WORKING DATA section start

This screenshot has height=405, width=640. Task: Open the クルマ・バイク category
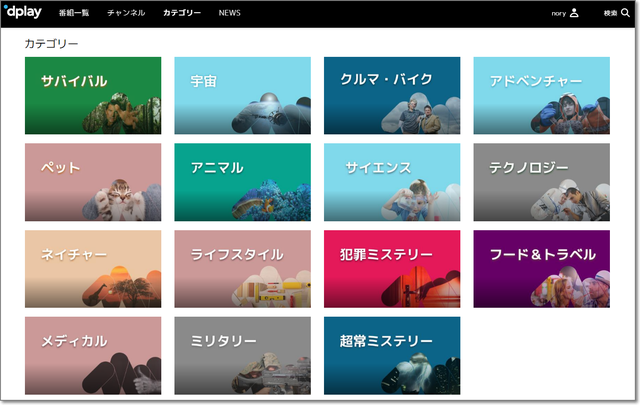pyautogui.click(x=391, y=95)
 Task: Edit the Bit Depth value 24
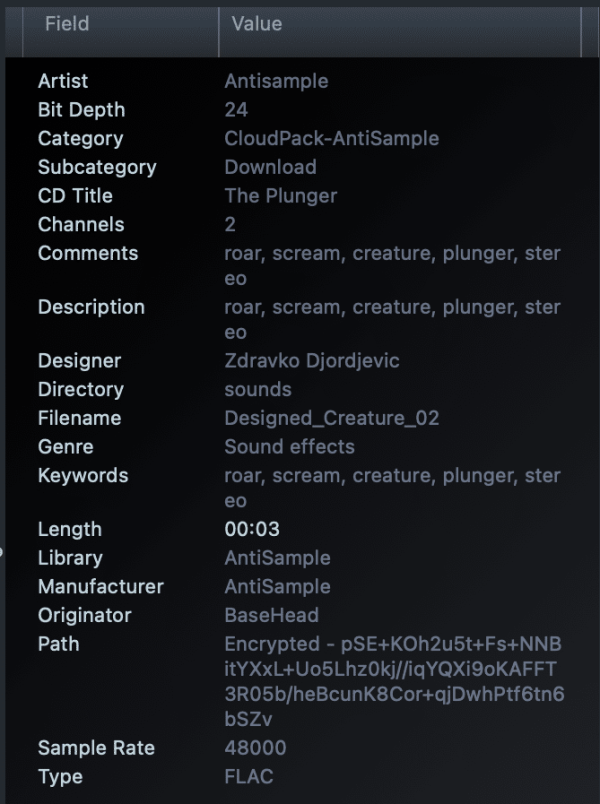click(234, 110)
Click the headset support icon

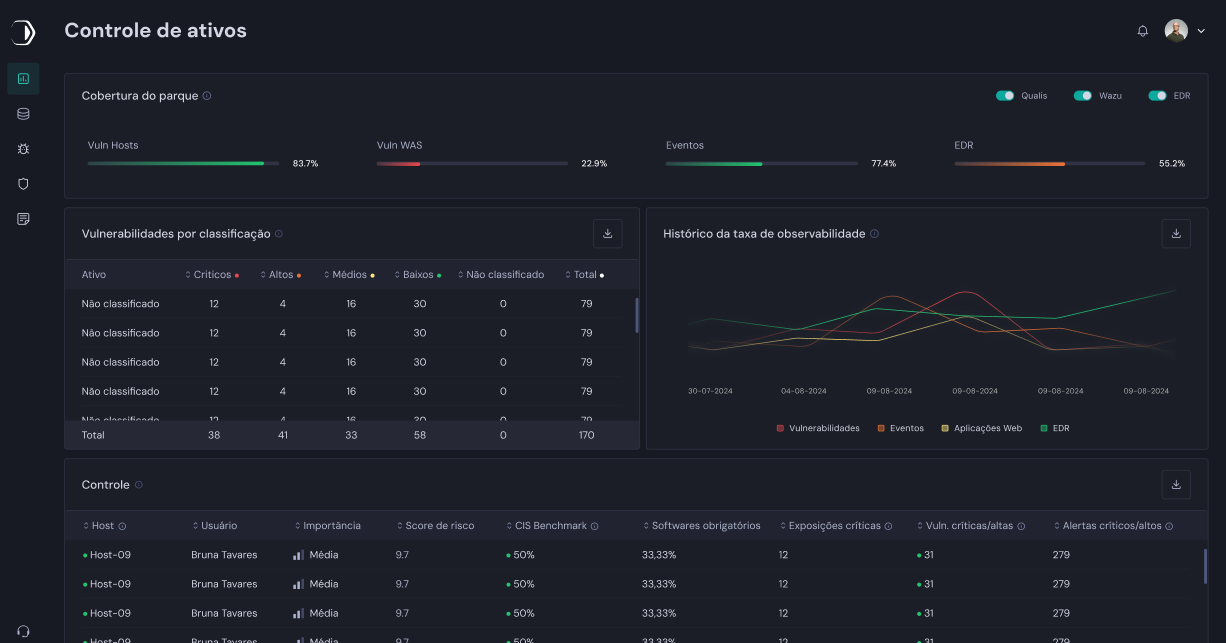tap(23, 631)
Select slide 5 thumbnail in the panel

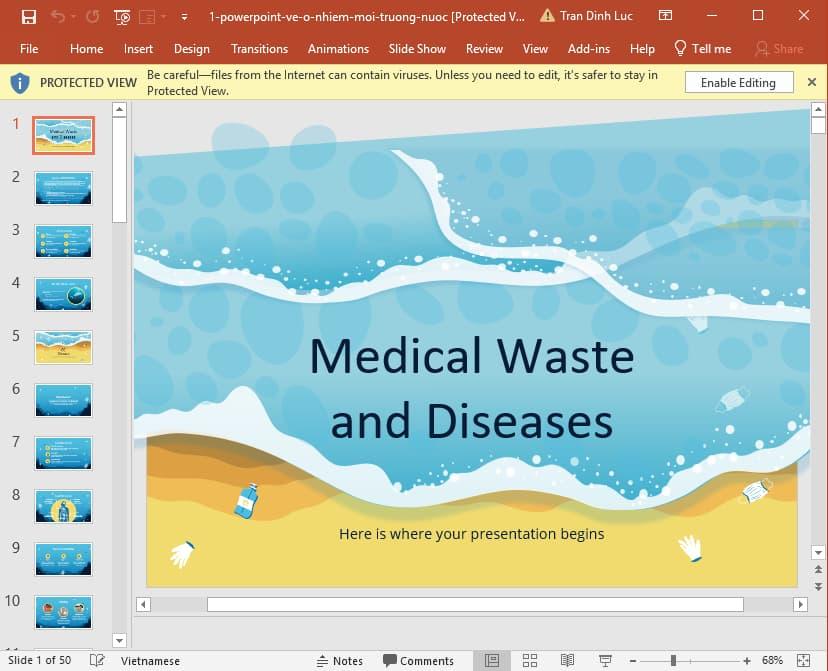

WORKING DATA section end

### [EXERCISE]
Line by line, write out the entries exactly, and leave the pictures out.

### [COMPLETED TASK]
This screenshot has height=405, width=640. Task: Open the クルマ・バイク category
pyautogui.click(x=391, y=95)
 Task: Edit the Bit Depth value 24
click(234, 110)
Click the headset support icon

tap(23, 631)
Select slide 5 thumbnail in the panel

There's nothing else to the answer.